Furnace heat exchangers are the portion of the furnace which is tasked with keeping the combustion process and breathing air separate. This is crucial since it prevents poisoning by carbon monoxide. It starts near the furnace burn assembly and will go to an area where a chimney vent will connect to the furnace. The passageway, when combined with the metal chamber, will enable heated air to be safely distributed throughout the building, and heat exchanges can be also found in everything from pools to refrigerators and vehicles.
How Furnace Heat Exchangers Operate
At the most basic level, the heat exchanger will function by transferring or exchanging heat that is generated inside a combustion chamber. It will be sent to the unit’s exterior where it can then be blown inside the ductwork and into the building. This is accomplished in three phases, which are:
- Once a request for heat has been made by the furnace, the combustion procedure will begin. The heated gases will enter the heat exchanger’s chamber and will heat the metallic walls.
- Returned air ducts will draw the cold air from inside the building and then blow it onto the heat exchanger’s exterior. This cold air will then become warm due to contact with the exchanger’s heated walls after which it will be returned via the ducts into the different rooms of the property, and the breathable air and combustion gases are always kept separate.
- The gases which are generated during combustion will be subsequently blown out of the heated exchanger and into external vents leading outside the property.

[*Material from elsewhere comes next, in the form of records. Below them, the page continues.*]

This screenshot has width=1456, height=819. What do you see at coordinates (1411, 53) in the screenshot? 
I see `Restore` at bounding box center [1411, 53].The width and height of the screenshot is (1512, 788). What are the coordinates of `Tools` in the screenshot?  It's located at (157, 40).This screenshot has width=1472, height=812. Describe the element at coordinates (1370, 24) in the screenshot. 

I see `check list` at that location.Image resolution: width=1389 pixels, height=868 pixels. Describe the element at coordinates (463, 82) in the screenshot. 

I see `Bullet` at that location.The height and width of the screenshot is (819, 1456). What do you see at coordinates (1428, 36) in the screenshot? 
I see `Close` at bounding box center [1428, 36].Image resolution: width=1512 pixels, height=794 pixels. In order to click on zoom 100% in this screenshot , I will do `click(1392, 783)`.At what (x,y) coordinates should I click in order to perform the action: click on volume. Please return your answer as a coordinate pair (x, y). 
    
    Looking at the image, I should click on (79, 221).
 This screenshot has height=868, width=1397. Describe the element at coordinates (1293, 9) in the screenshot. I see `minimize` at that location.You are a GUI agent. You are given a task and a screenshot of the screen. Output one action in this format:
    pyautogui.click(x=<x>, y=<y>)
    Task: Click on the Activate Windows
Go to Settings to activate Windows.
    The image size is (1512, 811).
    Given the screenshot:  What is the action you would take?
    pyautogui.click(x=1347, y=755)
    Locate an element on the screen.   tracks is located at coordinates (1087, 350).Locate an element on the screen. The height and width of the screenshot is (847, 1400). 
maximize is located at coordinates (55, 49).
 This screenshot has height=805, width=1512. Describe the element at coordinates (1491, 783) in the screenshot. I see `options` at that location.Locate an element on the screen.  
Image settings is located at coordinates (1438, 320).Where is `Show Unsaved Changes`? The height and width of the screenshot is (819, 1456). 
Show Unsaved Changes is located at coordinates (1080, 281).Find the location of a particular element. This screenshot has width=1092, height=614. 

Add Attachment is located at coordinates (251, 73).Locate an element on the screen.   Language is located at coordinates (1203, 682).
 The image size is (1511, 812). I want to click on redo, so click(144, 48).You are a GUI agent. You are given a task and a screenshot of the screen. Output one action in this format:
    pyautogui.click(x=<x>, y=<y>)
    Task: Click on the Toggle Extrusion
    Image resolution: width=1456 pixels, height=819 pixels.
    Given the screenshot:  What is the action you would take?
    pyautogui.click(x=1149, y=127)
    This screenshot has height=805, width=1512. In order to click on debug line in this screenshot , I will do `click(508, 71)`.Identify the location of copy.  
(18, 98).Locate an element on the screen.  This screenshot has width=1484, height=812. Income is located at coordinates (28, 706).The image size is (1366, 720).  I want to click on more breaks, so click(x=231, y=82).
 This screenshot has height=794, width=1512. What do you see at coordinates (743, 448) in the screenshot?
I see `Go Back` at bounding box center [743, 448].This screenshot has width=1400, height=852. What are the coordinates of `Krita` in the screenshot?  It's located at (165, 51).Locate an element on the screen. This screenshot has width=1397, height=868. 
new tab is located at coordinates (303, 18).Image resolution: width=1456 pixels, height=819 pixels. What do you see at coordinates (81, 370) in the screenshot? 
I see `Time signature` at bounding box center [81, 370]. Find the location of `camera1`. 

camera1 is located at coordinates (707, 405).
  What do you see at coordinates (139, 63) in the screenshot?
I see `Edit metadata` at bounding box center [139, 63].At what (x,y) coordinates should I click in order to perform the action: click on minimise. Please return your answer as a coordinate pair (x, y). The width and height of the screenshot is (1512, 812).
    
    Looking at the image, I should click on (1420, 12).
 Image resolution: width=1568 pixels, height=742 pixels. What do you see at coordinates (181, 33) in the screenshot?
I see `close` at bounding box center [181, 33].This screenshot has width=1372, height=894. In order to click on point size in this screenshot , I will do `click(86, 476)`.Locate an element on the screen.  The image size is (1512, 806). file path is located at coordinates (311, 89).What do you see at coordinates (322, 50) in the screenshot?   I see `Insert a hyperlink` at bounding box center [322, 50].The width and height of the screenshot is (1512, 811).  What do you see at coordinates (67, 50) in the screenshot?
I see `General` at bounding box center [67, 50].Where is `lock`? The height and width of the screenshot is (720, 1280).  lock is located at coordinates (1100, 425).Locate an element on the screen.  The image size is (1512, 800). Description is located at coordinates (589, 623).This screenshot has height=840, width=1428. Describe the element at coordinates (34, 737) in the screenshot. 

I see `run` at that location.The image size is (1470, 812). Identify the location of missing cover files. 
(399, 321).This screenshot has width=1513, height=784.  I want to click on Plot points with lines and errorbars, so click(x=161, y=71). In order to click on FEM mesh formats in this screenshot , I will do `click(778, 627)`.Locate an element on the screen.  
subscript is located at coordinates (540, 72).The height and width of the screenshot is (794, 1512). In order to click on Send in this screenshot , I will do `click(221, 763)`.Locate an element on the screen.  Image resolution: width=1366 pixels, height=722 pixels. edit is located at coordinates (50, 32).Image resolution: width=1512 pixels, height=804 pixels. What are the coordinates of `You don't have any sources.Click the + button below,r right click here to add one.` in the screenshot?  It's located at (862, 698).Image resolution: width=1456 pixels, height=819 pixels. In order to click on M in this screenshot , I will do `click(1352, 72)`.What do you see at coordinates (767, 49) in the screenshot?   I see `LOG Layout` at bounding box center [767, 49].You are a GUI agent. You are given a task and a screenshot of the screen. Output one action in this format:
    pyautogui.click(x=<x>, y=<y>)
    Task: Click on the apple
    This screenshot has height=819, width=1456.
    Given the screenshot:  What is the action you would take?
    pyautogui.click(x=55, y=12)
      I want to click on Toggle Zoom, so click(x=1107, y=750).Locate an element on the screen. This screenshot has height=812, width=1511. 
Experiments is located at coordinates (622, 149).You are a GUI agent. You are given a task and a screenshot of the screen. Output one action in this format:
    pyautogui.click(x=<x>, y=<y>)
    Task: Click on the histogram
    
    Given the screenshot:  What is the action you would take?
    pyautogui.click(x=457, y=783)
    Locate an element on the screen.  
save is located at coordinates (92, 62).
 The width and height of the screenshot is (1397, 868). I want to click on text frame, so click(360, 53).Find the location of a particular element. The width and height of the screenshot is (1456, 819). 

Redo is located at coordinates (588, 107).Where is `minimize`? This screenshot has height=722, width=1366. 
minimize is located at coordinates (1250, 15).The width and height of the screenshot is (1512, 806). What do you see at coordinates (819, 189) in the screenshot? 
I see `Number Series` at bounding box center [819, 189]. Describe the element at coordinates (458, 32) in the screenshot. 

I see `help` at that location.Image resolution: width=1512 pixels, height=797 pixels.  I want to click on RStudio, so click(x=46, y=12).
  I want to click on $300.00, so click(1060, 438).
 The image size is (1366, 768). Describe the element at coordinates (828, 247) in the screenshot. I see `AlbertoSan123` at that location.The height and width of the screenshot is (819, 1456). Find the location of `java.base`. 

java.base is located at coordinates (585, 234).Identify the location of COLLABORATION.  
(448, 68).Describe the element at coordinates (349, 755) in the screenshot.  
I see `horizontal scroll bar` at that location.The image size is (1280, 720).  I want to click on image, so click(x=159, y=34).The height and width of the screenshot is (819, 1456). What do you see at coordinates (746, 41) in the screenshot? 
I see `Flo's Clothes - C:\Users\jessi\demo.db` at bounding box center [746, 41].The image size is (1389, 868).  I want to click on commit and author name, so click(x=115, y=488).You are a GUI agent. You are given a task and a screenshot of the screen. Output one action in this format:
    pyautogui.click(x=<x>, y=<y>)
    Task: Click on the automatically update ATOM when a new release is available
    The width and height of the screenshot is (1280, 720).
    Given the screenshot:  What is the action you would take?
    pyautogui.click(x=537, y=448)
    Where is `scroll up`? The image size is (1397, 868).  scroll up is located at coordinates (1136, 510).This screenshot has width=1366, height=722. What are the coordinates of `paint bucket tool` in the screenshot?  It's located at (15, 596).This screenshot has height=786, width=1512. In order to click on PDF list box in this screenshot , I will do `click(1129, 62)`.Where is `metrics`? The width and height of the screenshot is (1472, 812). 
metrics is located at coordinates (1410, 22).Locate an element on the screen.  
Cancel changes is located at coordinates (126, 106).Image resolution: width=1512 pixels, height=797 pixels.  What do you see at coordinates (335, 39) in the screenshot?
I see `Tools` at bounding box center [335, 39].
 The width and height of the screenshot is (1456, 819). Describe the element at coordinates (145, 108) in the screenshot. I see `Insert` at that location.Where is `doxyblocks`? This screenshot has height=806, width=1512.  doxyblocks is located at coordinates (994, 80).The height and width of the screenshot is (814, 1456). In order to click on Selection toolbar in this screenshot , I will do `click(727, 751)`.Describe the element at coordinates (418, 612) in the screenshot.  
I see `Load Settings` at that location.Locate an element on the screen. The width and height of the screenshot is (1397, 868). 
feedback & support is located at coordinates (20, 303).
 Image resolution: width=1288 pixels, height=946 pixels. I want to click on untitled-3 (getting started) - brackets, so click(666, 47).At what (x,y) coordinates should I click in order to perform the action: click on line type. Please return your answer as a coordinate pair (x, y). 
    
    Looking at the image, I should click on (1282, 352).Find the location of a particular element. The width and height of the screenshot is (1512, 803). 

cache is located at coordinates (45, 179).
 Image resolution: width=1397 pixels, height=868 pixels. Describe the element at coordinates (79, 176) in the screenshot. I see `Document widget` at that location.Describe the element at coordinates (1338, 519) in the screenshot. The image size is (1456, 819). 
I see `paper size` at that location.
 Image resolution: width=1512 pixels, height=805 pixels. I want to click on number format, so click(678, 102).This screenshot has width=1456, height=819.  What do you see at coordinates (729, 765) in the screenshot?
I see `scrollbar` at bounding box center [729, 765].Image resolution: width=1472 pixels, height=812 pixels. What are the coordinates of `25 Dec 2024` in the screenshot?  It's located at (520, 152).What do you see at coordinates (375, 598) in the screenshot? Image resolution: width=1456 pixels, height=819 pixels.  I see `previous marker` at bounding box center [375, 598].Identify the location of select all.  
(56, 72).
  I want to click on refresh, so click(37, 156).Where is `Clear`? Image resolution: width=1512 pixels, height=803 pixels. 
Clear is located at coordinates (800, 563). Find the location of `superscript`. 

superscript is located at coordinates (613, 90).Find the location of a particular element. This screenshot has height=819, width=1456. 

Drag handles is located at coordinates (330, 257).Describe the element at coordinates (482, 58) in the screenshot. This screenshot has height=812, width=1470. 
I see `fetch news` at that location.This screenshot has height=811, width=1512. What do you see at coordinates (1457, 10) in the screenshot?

However, higher efficiency condenser furnaces function a bit differently, since their gases move through the secondary heat exchanger which enables the drawing of extra heat for home-usage.
Advantages of Using Furnace Heat Exchanges
The primary advantage of using heat exchange furnaces is that they help in ensuring occupants remain safe from any combustion byproducts. Otherwise, the hazardous glue gases could mix with breathing air, which could result in the poisoning and death of every human and animal in the building. This is why it is essential to install carbon monoxide based detectors in any property that uses fuel-burning machines, and in some jurisdictions, it is mandated by law.
Heat Exchanger Challenges
While the heat exchange mechanism is highly effective, it does have its challenges. For instance, all these machines are vulnerable to a phenomenon called metal fatigue which can result in their eventual failure. This happens because the metallic walls are continually being heated and then cooled which causes a cycle of expansion and contraction. However, since the majority of heat exchangers last from ten to twenty years, you won’t have to replace them often, but there are a number of things you’ll want to avoid to prevent premature failure:
- Inadequate installation
- Insufficient maintenance
- Low-quality equipment design
You’ll want to hire an HVAC professional who is qualified to perform an examination of the heat exchanger to detect any holes or cracks. They can do this with an infrared-style video inspection tool, and if cracks or holes are discovered, they should be replaced.